Given request:
Which lines in the data below contain the word "Switch"? Return each of them in full.

************

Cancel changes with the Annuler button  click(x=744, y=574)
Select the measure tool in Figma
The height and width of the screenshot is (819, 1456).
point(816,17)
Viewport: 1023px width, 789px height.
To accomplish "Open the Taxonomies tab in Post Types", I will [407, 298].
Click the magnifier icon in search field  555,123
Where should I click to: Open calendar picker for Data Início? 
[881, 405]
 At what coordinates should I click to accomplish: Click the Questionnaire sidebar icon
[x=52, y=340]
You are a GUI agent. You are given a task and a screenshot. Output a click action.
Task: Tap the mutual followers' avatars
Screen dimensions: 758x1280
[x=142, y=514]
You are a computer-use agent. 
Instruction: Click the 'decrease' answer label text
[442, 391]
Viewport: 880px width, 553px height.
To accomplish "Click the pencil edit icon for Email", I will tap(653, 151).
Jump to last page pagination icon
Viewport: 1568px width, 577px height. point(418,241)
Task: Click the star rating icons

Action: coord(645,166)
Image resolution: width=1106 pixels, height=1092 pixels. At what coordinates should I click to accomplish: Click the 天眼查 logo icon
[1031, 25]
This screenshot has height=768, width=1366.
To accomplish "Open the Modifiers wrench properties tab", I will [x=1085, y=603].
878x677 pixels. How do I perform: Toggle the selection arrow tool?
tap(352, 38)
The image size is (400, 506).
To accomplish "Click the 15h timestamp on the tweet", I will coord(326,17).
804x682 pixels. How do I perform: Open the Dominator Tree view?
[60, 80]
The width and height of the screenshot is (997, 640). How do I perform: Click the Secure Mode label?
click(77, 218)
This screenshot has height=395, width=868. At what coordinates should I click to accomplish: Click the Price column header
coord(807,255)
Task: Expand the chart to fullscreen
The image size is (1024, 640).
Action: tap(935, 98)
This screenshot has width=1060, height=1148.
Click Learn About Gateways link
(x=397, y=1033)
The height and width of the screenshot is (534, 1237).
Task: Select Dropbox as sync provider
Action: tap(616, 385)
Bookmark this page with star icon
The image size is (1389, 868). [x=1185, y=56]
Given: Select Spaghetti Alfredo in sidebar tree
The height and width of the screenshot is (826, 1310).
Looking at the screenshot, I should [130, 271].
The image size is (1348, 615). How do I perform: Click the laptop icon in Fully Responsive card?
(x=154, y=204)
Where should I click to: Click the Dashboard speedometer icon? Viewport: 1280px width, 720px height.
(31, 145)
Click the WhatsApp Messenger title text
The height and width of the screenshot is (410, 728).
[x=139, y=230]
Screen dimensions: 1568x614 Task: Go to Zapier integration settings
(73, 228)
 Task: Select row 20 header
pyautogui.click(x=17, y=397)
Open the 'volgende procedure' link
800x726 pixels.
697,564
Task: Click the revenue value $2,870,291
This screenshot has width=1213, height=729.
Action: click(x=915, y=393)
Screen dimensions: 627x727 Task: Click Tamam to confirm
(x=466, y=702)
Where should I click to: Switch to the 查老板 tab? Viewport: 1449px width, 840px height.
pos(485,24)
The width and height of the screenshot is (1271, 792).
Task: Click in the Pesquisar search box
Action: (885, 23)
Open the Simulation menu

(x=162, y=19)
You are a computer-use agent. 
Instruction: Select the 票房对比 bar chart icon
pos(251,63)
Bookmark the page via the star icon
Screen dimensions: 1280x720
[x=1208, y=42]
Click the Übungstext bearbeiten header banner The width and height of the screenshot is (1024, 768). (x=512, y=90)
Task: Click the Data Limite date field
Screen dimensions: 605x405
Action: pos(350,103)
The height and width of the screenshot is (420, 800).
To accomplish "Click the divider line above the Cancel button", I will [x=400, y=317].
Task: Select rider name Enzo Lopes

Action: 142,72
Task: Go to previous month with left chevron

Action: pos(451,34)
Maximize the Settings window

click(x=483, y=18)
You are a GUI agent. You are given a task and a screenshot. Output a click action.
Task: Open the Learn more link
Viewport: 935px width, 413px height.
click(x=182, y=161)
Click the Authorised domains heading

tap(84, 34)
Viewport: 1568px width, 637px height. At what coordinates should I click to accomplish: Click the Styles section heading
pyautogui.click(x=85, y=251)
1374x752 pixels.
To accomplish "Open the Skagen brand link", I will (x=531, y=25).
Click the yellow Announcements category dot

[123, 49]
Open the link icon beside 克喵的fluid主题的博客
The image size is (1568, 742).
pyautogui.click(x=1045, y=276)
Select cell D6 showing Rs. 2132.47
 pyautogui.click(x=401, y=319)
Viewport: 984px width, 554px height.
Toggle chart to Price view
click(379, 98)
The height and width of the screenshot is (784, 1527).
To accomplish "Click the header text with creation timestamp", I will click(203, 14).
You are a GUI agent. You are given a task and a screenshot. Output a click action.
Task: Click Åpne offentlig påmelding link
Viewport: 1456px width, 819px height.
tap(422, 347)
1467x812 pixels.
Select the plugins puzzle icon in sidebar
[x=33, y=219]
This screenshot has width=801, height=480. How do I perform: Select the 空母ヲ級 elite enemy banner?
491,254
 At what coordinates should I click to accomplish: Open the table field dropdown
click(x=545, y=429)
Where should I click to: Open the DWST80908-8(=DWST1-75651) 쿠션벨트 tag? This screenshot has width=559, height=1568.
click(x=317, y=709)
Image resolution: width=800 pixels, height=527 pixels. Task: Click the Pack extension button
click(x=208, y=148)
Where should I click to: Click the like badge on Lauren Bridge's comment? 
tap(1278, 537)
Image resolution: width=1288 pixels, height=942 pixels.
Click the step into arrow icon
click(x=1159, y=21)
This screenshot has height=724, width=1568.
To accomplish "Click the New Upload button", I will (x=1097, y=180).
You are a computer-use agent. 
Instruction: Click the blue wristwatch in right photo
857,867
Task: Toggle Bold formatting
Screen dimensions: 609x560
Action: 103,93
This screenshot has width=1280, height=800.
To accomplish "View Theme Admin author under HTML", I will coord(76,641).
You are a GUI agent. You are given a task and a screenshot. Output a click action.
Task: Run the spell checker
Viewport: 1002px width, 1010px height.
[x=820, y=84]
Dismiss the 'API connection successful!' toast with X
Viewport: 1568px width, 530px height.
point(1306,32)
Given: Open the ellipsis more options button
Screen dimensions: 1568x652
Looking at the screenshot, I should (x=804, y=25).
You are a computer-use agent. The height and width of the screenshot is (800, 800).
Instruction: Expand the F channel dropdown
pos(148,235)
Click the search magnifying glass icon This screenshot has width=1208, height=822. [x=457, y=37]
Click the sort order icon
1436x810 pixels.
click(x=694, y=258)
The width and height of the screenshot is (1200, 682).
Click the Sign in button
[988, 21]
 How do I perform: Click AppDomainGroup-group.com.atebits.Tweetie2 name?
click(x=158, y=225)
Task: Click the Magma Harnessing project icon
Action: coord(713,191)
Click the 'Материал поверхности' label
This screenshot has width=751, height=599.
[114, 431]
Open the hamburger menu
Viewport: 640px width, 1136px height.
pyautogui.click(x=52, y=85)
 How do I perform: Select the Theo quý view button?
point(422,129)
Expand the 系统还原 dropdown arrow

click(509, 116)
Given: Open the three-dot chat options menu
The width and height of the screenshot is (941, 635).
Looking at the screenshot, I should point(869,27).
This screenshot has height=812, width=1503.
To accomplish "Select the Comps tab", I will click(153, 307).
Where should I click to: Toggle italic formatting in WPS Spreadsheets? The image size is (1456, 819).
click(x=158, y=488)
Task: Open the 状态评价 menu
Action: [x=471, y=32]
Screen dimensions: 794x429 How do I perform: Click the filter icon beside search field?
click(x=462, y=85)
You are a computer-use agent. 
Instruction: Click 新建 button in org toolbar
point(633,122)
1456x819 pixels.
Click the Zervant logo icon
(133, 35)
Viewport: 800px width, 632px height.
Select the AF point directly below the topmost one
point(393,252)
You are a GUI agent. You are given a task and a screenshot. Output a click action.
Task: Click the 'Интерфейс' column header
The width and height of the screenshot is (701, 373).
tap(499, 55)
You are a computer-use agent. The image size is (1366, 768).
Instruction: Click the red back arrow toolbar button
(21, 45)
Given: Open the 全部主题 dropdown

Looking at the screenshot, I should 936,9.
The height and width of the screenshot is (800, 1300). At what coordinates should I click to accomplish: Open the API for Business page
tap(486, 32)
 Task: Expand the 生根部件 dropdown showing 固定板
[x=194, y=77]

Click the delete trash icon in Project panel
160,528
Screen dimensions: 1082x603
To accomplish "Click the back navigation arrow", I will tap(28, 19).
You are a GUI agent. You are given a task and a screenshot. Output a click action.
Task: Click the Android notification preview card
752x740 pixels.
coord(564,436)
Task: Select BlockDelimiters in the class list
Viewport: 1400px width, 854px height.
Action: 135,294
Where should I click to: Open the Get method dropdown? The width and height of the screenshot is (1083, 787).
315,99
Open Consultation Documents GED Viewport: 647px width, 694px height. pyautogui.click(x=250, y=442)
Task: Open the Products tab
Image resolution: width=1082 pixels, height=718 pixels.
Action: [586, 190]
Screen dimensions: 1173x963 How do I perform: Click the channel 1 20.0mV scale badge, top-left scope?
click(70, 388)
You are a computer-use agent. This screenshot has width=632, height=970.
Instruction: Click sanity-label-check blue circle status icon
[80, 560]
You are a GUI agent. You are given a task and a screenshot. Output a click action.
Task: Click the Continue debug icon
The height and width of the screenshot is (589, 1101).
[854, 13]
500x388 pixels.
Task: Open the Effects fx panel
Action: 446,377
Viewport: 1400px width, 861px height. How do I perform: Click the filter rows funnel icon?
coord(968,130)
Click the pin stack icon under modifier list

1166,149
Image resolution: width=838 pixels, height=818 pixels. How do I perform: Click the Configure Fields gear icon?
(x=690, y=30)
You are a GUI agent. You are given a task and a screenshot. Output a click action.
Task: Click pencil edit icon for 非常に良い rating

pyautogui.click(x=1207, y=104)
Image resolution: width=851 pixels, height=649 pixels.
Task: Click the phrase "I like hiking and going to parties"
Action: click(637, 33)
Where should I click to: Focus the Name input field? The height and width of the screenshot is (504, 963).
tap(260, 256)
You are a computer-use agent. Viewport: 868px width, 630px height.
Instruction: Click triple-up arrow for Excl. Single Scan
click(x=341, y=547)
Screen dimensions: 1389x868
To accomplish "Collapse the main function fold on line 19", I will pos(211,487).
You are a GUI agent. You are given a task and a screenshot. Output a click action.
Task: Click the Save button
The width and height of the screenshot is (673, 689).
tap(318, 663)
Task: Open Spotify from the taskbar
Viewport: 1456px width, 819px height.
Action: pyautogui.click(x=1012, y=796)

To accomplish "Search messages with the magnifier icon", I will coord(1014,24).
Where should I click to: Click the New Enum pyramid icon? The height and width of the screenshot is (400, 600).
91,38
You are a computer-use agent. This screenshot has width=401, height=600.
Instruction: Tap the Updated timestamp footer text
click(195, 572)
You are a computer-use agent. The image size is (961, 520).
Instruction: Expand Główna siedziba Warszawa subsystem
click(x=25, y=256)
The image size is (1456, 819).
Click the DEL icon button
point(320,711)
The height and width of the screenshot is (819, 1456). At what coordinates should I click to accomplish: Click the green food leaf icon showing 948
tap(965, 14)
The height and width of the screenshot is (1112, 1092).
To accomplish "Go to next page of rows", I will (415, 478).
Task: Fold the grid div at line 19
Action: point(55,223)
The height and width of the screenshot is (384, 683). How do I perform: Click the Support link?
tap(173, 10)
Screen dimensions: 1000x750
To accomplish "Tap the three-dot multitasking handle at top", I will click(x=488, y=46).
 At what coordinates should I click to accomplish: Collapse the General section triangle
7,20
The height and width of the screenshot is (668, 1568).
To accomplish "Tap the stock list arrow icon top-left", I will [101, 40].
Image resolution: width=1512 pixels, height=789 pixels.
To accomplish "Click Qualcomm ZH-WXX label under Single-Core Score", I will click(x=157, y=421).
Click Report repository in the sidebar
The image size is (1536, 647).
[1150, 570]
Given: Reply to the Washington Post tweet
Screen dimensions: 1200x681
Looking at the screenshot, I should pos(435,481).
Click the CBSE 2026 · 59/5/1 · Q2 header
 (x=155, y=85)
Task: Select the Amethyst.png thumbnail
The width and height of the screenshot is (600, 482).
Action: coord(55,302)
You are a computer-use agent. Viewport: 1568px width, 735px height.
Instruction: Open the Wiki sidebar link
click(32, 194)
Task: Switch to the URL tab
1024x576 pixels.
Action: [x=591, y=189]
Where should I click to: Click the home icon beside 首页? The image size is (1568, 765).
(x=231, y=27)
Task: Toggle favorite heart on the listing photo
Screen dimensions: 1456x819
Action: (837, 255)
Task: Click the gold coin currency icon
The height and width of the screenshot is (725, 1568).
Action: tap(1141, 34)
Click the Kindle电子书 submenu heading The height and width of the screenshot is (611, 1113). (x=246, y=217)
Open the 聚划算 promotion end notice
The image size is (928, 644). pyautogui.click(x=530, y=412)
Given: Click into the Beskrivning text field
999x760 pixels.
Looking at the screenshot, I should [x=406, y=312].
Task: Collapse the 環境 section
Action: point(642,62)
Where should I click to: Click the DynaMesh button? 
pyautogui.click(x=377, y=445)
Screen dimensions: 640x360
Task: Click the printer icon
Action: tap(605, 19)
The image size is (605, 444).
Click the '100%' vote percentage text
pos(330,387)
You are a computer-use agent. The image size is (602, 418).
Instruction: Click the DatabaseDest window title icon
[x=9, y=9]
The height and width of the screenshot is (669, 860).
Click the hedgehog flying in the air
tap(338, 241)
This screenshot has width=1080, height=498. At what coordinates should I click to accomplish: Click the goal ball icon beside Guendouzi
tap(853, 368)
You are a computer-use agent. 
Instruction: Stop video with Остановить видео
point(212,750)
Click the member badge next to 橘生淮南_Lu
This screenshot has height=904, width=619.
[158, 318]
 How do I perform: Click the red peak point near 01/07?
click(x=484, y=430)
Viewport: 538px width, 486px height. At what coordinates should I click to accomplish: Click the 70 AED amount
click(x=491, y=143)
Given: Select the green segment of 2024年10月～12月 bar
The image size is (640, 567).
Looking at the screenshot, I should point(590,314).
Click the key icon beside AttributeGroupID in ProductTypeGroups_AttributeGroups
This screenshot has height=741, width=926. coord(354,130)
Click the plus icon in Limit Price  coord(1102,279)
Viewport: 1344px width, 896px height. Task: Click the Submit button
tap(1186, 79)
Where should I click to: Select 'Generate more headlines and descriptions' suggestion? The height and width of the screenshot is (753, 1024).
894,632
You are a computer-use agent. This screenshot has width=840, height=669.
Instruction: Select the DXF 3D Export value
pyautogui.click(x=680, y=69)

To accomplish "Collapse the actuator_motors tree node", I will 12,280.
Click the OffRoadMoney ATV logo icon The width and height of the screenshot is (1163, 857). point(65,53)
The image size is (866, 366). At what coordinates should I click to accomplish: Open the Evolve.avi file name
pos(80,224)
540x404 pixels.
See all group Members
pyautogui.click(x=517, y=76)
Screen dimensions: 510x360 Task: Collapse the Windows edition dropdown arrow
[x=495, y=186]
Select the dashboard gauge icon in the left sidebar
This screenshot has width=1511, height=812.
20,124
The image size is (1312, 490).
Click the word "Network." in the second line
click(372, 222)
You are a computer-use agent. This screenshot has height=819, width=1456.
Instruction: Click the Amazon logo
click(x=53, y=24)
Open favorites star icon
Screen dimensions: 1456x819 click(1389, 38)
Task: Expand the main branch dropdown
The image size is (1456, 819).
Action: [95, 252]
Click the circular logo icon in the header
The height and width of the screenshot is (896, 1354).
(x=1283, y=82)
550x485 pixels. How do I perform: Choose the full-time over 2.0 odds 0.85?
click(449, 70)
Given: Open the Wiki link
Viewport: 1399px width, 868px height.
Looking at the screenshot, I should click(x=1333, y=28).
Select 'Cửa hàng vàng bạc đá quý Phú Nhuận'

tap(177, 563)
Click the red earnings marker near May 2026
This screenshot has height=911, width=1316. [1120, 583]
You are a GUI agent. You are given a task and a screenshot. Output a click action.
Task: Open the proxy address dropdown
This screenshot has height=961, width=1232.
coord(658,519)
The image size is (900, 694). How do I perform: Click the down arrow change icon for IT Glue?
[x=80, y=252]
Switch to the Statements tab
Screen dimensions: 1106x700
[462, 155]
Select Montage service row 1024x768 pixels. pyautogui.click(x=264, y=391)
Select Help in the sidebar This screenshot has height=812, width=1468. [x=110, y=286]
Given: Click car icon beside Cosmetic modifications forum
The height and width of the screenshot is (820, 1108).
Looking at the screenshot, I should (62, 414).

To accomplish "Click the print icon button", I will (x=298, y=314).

************

Task result:
Where should I click to: Switch to the 查老板 tab? Viewport: 1449px width, 840px height.
Task: Switch to the URL tab
Switch to the Statements tab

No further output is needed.